Легоф пожал плечами и ничего не отвечал.
— Какую это лошадь ты спрятал в конюшню, когда увидал нас?
— Прошу у вас извинения, но если б вы говорили по-французски как следует, вы не сделали бы такой ошибки. Я не прятал лошади в конюшню, потому что конюшня сделана для лошадей. Я отвел лошадь туда, потому что там ее место.
— Ты, кажется, насмехаешься надо мною, негодяй.
— Во-первых, я не негодяй; во-вторых, я у себя дома. Вы меня спрашиваете, я отвечаю вам, не признавая, однако, в вас права, которое вы присваиваете себе, и прошу вас быть вежливым.
— Черт побери! Французская собака! — вскричал полковник, обнажая шпагу. — Ты хочешь, чтобы я тебя испотрошил?
— Да, да, я знаю, — сказал Легоф, пожимая плечами, — у вас уж такая манера. Грубость и угроза. Вы храбры, когда считаете себя сильнее. Ну хорошо, делайте что хотите, я отвечать не стану.
Без церемонии повернувшись спиною к полковнику, он стал за своим прилавком.
В эту минуту явился унтер-офицер с тремя солдатами.
— Схватите этого негодяя! — закричал полковник. — Бейте шпагами, если он станет сопротивляться.
Солдаты обнажили шпаги и бросились на трактирщика.
— Ну вот и прекрасно! — закричал тот. — Теперь мы посмеемся. На абордаж! На абордаж!
Он поднес к губам серебряный свисток и свистнул звонко и продолжительно.
Потом он наклонился и, схватив тяжелый топор, спрятанный под прилавком, замахал им над головой так грозно, что солдаты оторопели и остановились в нерешимости.

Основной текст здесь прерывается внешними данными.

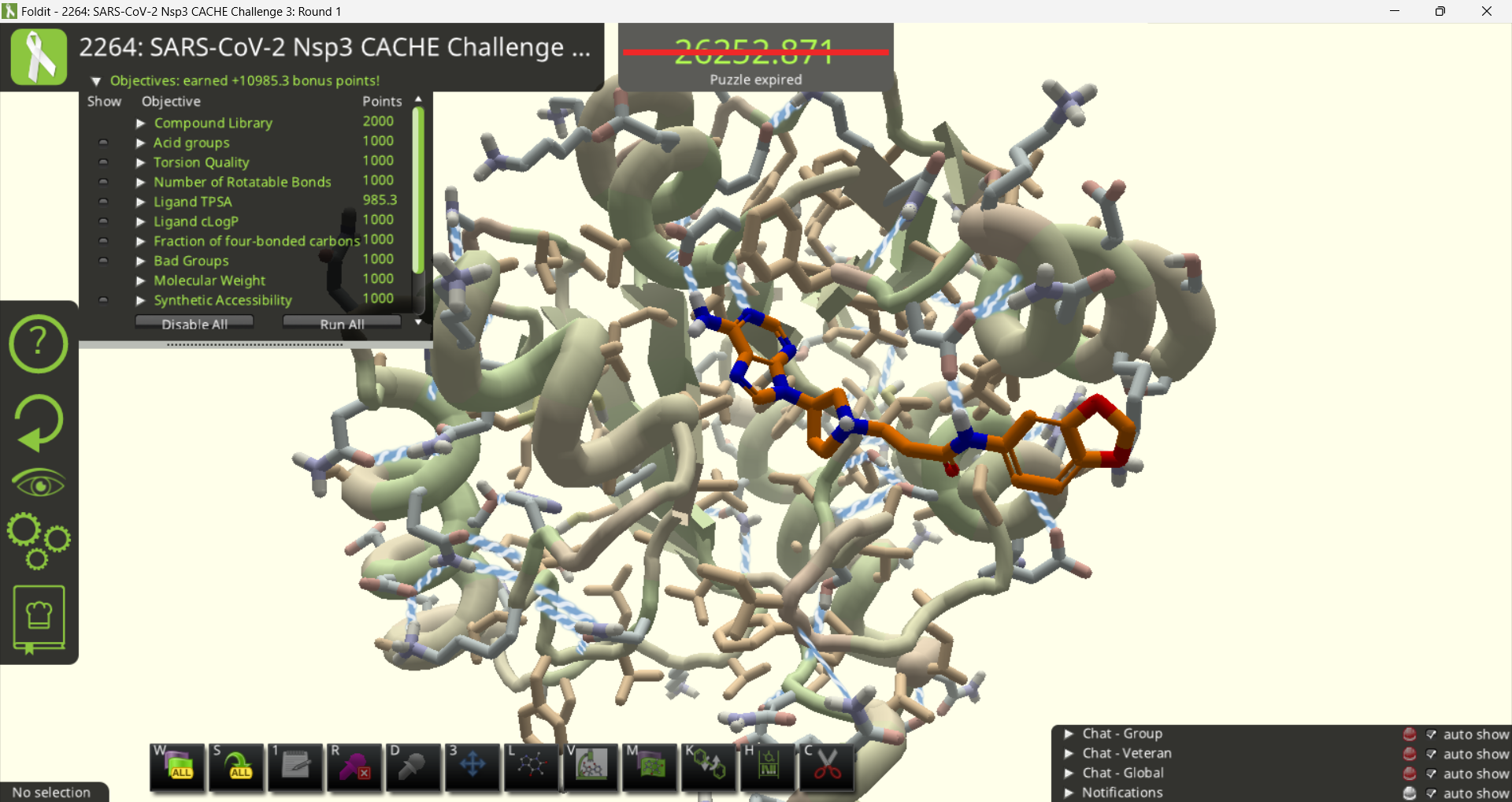The height and width of the screenshot is (802, 1512).
Task: Click the Wiggle All tool icon
Action: [x=178, y=766]
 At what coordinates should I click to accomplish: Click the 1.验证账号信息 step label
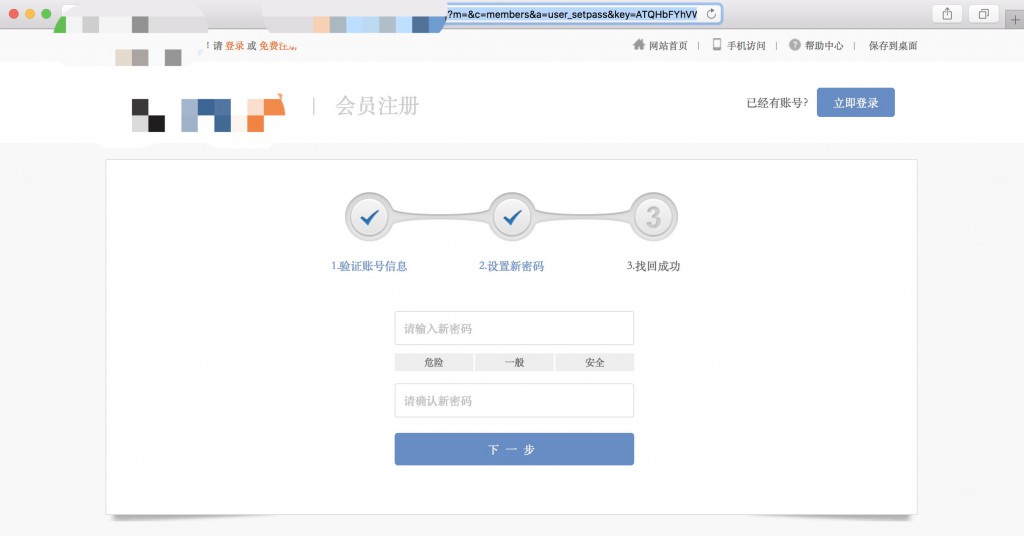(x=369, y=266)
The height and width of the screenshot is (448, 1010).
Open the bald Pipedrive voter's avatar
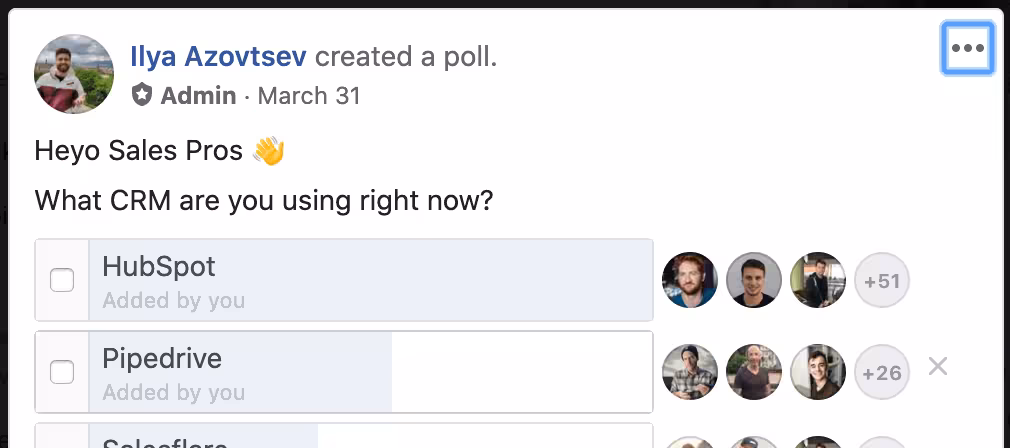pos(754,372)
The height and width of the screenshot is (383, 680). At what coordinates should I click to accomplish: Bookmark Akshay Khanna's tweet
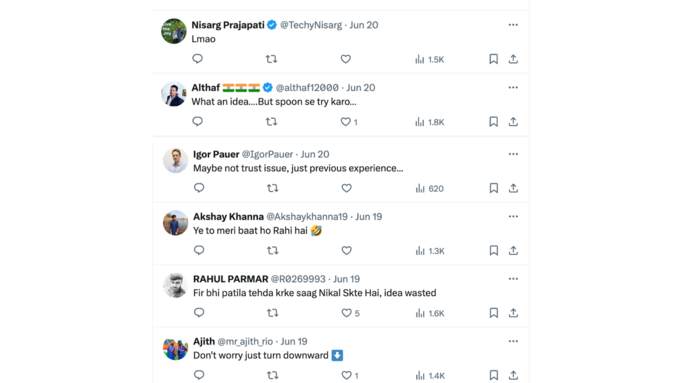[494, 250]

Вдруг раздалась страшная ружейная стрельба и в то же время человек двадцать вольных стрелков, выскочивших неизвестно откуда, ворвались в залу.
Все это случилось в одну минуту.
Баронесса сидела бледная и холодная как труп, опрокинувшись на спинку стула; она обводила вокруг глазами и казалась в сильном испуге.
Мрачный мужчина, о котором мы говорили выше и который оставался до сих пор чужд всем этим происшествиям, встал, вынул пару револьверов из-под своего платья и холодно стал возле молодой женщины, вероятно, с намерением защищать ее.
Но почти тотчас, вероятно рассудив, что помощь его будет недействительна и что сам он подвергается опасности быть захваченным или убитым, он положил револьверы в карман и воспользовался шумом, чтобы исчезнуть.
Полковника фон Штаадта схватили его солдаты и увели, несмотря на его усилия и беспрестанные приказания не думать о нем, а заниматься одной баронессой.
Если положение полковника в хижине сделалось на минуту критическим, то на дворе оно было не менее опасно.